**EXERCISE TASK A**
From "- Born: 30 September" to "had two daughters." in the John Snowdon Henry biography, swap "cotton merchants" for "wool merchants" and write that part out again.

**DOCUMENT TEXT**
************
- Born: 30 September 1824 Manchester, United Kingdom
- Died: 30 October 1896 (aged 72) Bonchurch, Isle of Wight
- Known for: Businessman, Parliamentarian and Volunteer officer
- Spouse: Annie Wood

= John Snowdon Henry =

British politician (1824–1896)

John Snowdon Henry (30 September 1824 – 30 October 1896) was a British businessman and Conservative Party politician.

==Family life==
He was the eldest son of Alexander Henry, founder of A & S Henry & Co, a Manchester-based firm of cotton merchants, who was a Conservative Member of Parliament (MP) for South Lancashire from 1847 to 1852. His younger brother was Mitchell Henry who later became a Liberal Party parliamentarian. He married Annie Wood of County Durham, and they had two daughters.

A resident of Crumpsall, near Manchester, in 1865 Henry purchased East Dene, Bonchurch, Isle of Wight, the childhood home of the poet Algernon Charles Swinburne.
************
**SOURCE RECORDS**

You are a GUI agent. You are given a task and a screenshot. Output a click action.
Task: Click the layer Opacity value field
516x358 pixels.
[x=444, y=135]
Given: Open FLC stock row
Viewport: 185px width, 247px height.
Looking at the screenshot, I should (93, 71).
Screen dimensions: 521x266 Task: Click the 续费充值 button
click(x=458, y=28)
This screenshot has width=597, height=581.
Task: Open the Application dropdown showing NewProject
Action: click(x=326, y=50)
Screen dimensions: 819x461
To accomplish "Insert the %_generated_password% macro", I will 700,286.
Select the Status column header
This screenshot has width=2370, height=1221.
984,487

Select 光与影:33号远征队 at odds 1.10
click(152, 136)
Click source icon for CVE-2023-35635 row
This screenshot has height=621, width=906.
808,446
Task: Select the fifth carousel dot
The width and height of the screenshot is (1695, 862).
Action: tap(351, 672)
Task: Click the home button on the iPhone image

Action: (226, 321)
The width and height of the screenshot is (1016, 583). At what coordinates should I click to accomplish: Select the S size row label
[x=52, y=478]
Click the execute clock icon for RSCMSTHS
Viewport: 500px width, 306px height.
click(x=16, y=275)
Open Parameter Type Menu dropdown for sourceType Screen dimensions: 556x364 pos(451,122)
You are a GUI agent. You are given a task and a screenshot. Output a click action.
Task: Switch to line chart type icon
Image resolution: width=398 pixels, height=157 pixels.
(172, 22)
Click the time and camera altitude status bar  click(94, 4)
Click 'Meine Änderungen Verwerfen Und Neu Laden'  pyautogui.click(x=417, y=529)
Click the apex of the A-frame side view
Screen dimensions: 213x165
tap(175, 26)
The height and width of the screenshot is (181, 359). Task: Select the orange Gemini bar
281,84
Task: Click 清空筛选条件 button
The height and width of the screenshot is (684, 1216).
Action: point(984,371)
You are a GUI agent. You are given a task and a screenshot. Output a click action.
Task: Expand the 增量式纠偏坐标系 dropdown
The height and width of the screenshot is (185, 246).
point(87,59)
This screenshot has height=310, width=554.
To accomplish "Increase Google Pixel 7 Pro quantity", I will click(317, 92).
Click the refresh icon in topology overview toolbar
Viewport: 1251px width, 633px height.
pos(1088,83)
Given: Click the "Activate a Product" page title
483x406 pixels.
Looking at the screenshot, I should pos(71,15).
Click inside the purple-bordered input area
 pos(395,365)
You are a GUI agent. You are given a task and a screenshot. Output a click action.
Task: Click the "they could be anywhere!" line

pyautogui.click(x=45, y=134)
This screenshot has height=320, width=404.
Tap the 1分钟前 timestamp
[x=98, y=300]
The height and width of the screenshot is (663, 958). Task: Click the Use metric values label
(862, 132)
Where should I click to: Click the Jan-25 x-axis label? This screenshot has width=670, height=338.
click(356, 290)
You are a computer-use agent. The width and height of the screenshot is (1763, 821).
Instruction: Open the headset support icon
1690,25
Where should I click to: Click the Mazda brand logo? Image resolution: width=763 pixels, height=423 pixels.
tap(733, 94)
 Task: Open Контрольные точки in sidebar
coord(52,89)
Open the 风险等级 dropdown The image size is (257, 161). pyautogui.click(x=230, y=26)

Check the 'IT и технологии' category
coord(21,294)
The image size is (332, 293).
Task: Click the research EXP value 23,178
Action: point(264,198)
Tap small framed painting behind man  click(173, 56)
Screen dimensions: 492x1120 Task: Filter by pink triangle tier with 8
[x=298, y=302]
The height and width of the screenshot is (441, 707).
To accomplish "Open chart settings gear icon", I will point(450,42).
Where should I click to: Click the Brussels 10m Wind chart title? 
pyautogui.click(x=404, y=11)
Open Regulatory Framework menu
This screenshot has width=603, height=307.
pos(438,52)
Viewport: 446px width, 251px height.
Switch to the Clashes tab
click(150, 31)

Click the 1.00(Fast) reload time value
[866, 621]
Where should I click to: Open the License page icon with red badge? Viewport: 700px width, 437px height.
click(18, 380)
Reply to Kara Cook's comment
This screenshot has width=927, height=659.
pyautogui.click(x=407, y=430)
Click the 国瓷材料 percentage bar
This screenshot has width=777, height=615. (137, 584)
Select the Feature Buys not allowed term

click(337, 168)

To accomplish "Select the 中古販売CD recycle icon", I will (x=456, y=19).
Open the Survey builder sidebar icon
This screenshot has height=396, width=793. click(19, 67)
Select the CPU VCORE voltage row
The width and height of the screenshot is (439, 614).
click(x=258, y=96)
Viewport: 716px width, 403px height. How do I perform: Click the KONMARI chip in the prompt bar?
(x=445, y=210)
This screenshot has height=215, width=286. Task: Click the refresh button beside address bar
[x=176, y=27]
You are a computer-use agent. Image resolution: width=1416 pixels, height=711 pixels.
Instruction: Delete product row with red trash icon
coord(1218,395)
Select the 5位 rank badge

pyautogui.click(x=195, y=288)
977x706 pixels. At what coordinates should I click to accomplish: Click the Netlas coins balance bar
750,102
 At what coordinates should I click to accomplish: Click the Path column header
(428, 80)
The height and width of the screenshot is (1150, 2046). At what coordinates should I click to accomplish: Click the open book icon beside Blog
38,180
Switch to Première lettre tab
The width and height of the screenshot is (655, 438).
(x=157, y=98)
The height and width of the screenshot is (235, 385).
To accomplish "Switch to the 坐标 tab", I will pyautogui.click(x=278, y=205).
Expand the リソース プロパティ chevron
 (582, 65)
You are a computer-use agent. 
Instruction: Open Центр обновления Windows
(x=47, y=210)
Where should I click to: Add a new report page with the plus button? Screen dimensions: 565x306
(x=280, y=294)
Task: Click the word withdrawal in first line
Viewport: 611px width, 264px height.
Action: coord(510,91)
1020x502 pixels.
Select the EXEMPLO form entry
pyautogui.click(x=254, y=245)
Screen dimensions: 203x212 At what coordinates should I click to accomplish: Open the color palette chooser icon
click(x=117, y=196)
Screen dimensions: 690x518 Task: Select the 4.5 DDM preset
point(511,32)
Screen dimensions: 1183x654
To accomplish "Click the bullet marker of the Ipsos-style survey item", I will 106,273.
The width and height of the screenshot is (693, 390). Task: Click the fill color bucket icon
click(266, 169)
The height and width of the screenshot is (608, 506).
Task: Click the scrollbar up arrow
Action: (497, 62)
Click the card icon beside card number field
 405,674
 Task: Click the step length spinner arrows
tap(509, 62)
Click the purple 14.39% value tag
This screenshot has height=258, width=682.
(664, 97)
************
**EXERCISE TASK B**
Put the records from their first line through the line with "Action: point(984,371)" into a numbered list, leaving out blank lines.

**CORRECT RESPONSE A**
- Born: 30 September 1824 Manchester, United Kingdom
- Died: 30 October 1896 (aged 72) Bonchurch, Isle of Wight
- Known for: Businessman, Parliamentarian and Volunteer officer
- Spouse: Annie Wood

= John Snowdon Henry =

British politician (1824–1896)

John Snowdon Henry (30 September 1824 – 30 October 1896) was a British businessman and Conservative Party politician.

==Family life==
He was the eldest son of Alexander Henry, founder of A & S Henry & Co, a Manchester-based firm of wool merchants, who was a Conservative Member of Parliament (MP) for South Lancashire from 1847 to 1852. His younger brother was Mitchell Henry who later became a Liberal Party parliamentarian. He married Annie Wood of County Durham, and they had two daughters.

**CORRECT RESPONSE B**
1. You are a GUI agent. You are given a task and a screenshot. Output a click action.
2. Task: Click the layer Opacity value field
3. 516x358 pixels.
4. [x=444, y=135]
5. Given: Open FLC stock row
6. Viewport: 185px width, 247px height.
7. Looking at the screenshot, I should (93, 71).
8. Screen dimensions: 521x266 Task: Click the 续费充值 button
9. click(x=458, y=28)
10. This screenshot has width=597, height=581.
11. Task: Open the Application dropdown showing NewProject
12. Action: click(x=326, y=50)
13. Screen dimensions: 819x461
14. To accomplish "Insert the %_generated_password% macro", I will 700,286.
15. Select the Status column header
16. This screenshot has width=2370, height=1221.
17. 984,487
18. Select 光与影:33号远征队 at odds 1.10
19. click(152, 136)
20. Click source icon for CVE-2023-35635 row
21. This screenshot has height=621, width=906.
22. 808,446
23. Task: Select the fifth carousel dot
24. The width and height of the screenshot is (1695, 862).
25. Action: tap(351, 672)
26. Task: Click the home button on the iPhone image
27. Action: (226, 321)
28. The width and height of the screenshot is (1016, 583). At what coordinates should I click to accomplish: Select the S size row label
29. [x=52, y=478]
30. Click the execute clock icon for RSCMSTHS
31. Viewport: 500px width, 306px height.
32. click(x=16, y=275)
33. Open Parameter Type Menu dropdown for sourceType Screen dimensions: 556x364 pos(451,122)
34. You are a GUI agent. You are given a task and a screenshot. Output a click action.
35. Task: Switch to line chart type icon
36. Image resolution: width=398 pixels, height=157 pixels.
37. (172, 22)
38. Click the time and camera altitude status bar  click(94, 4)
39. Click 'Meine Änderungen Verwerfen Und Neu Laden'  pyautogui.click(x=417, y=529)
40. Click the apex of the A-frame side view
41. Screen dimensions: 213x165
42. tap(175, 26)
43. The height and width of the screenshot is (181, 359). Task: Select the orange Gemini bar
44. 281,84
45. Task: Click 清空筛选条件 button
46. The height and width of the screenshot is (684, 1216).
47. Action: point(984,371)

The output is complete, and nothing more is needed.